** Opening DATA SHOWN block **

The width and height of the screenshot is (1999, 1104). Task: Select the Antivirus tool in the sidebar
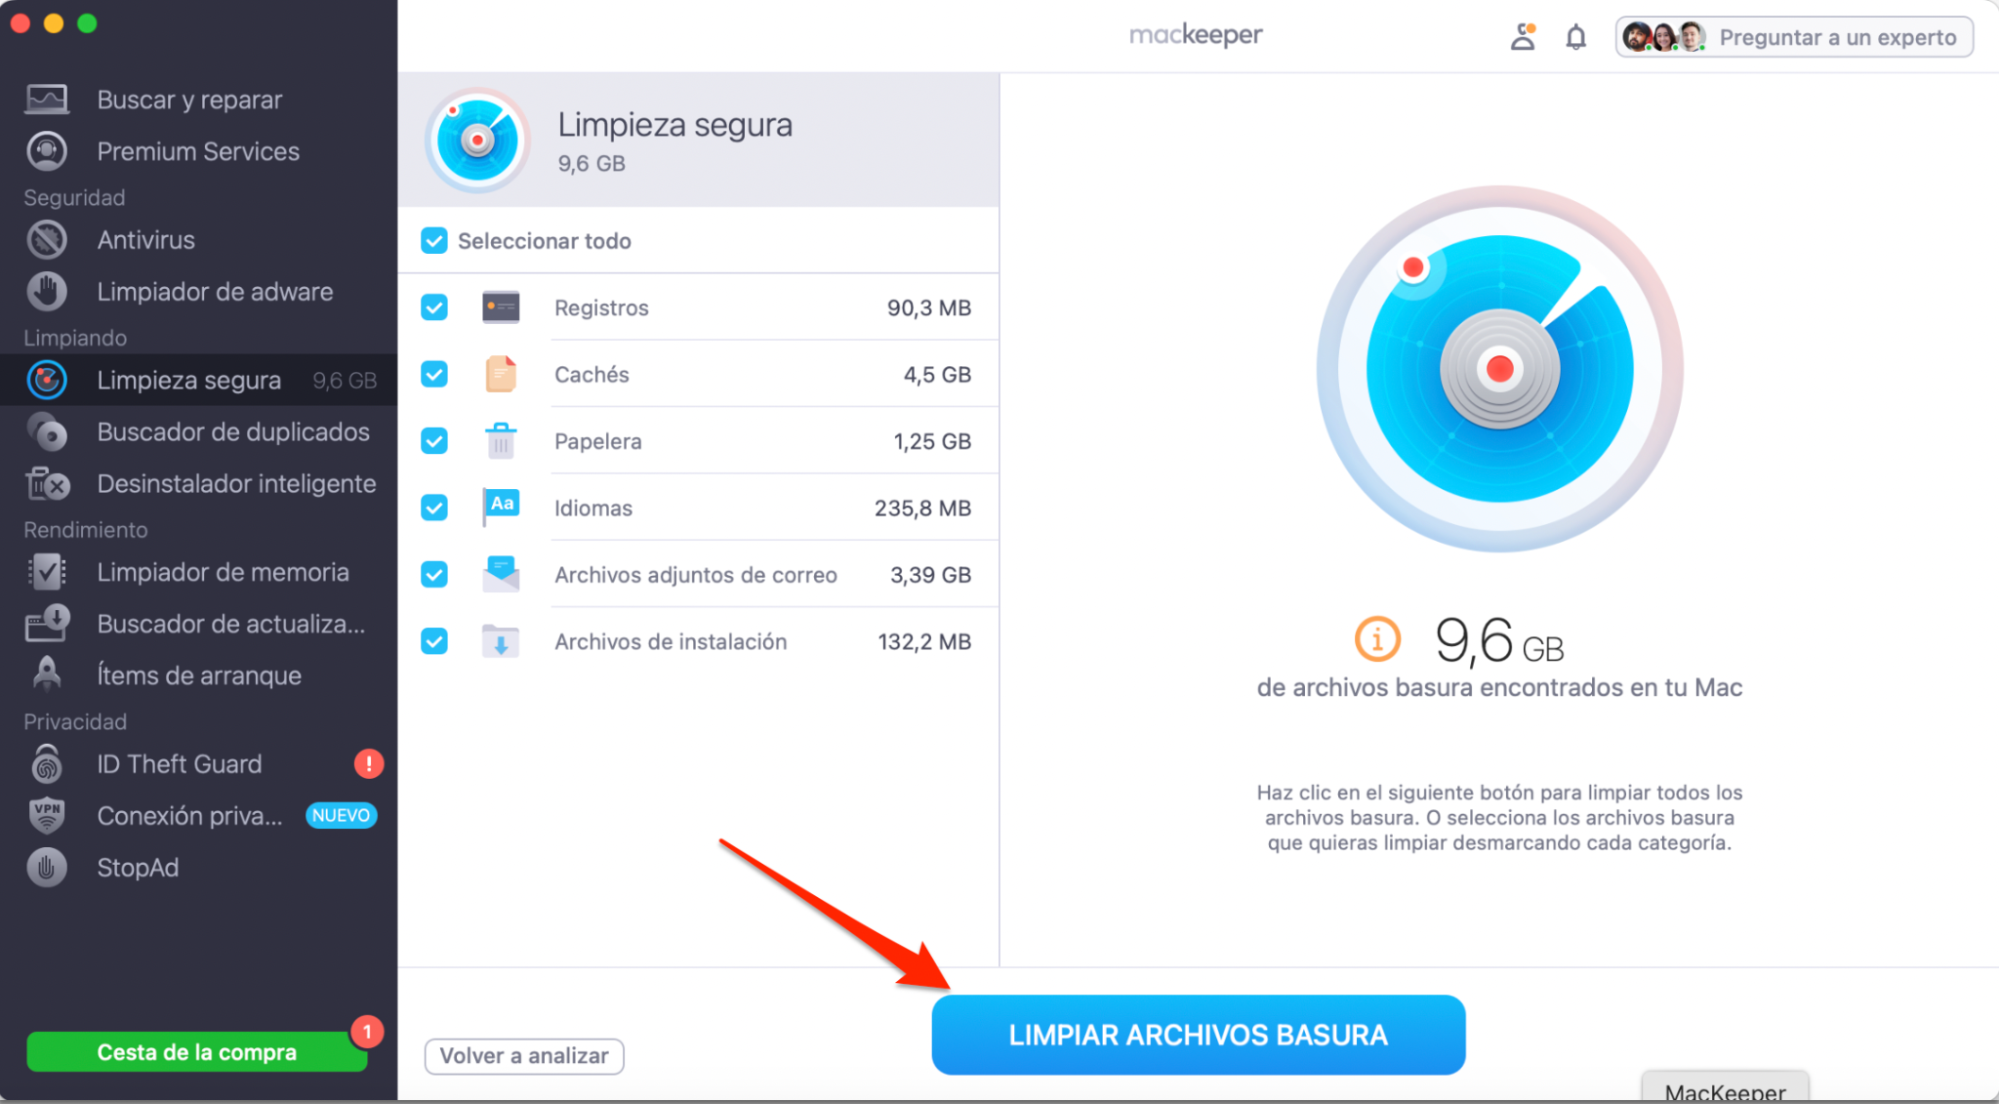(146, 239)
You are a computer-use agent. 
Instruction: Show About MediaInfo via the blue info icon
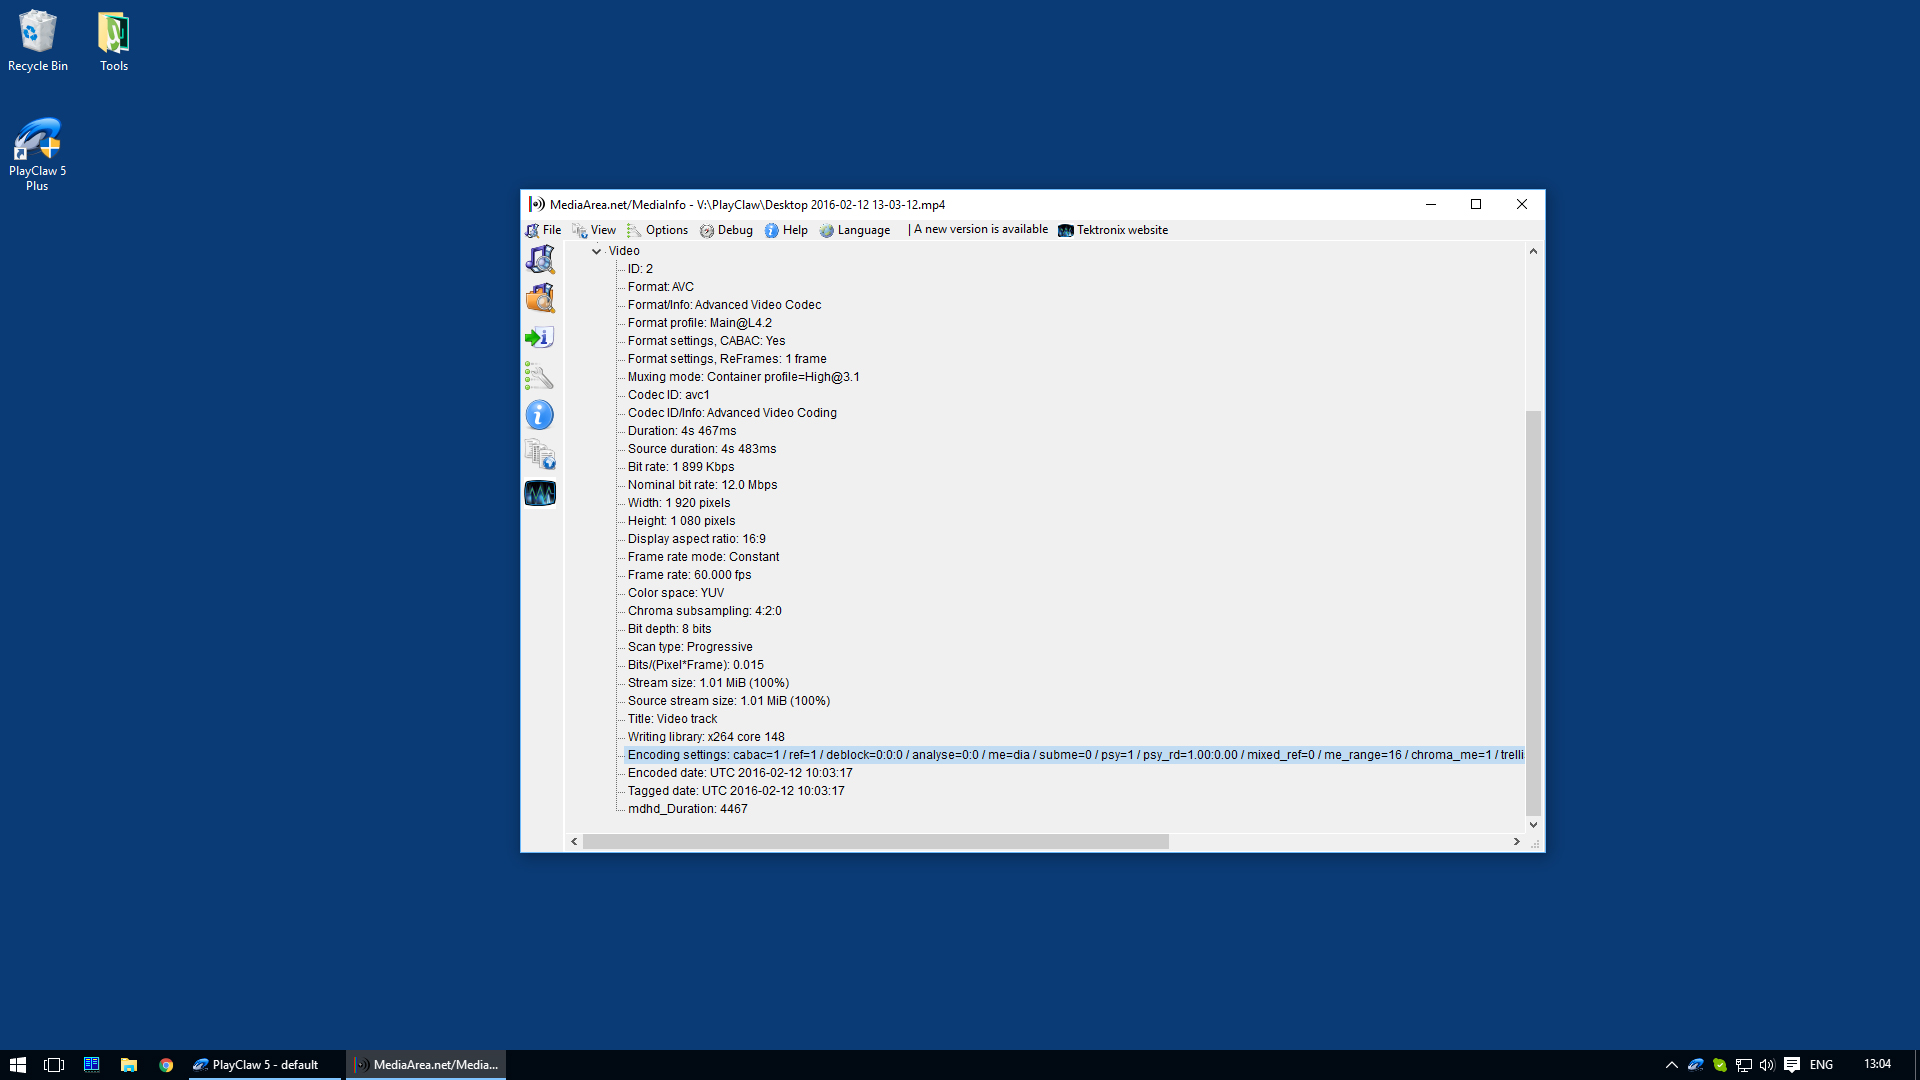point(539,414)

** Closing DATA SHOWN block **

## [DIRECTIONS]
If an entry holds an image, omit that image and print the remainder exactly as it stands.

## [RESULT]
The width and height of the screenshot is (1999, 1104). Task: Select the Antivirus tool in the sidebar
(146, 239)
You are a computer-use agent. 
Instruction: Show About MediaInfo via the blue info icon
point(539,414)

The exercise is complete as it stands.